John Sedgwick began his professional writing career as a Harvard senior, when he placed an article on Harvard bathroom graffiti in Esquire. He has now published eleven books: three works of literary nonfiction, two novels, a family memoir, five collaborative books, and, most recently his co-biography War of Two: Alexander Hamilton, Aaron Burr, and the Duel that Stunned the Nation.

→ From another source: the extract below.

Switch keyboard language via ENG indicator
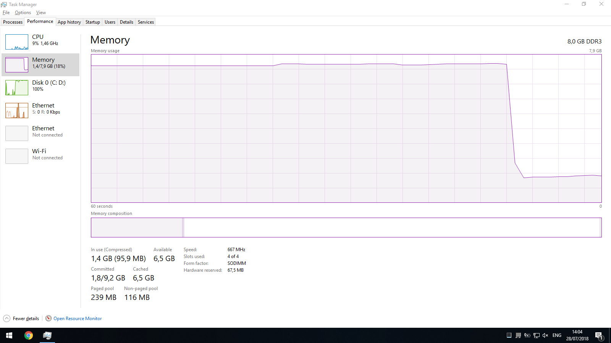click(557, 335)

He has also published approximately five hundred magazine stories for the Atlantic Monthly, GQ, Newsweek, Esquire and Vanity Fairamong many other publications, on such diverse topics as the history, aesthetics, and commercial prospects of concrete (theAtlantic Monthly, April, 1991), the presidential hopes of Massachusetts Governor William Weld (GQ, July, 1993), the inner life of boxer Mike Tyson (Newsweek, April 21, 1995), the WASP heritage of President George H. W. Bush (GQ, October, 1992) the nature of risk (Self, September, 1989), the gender politics of prostate cancer (GQ, July, 1999), the sensational murder-suicide of Charles Stuart (Esquire, June 1990), the miseries of Linux co-inventor Richard Stallman (Boston, May, 2008), the twisted tale of gangster James “Whitey” Bulger and his brother, William, the long-time president of the Massachusetts Senate (GQ, May, 1992), the first national account of the mobster, and the mystery of Walter Perry, convicted of embezzling $650,000 from the high-WASP Columbia fraternity, St. Anthony Hall, where he was chairman of the board (Vanity Fair, November, 2015). John’s December, 2001, article in Worth Magazine on the nation’s finest nonprofit organizations was nominated for a National Magazine Award. His magazine work has been widely anthologized.
The father of two grown daughters, he lives with his wife, the Time columnist Rana Foroohar, and her two children, in Brooklyn, New York, and in Chocorua, New Hampshire.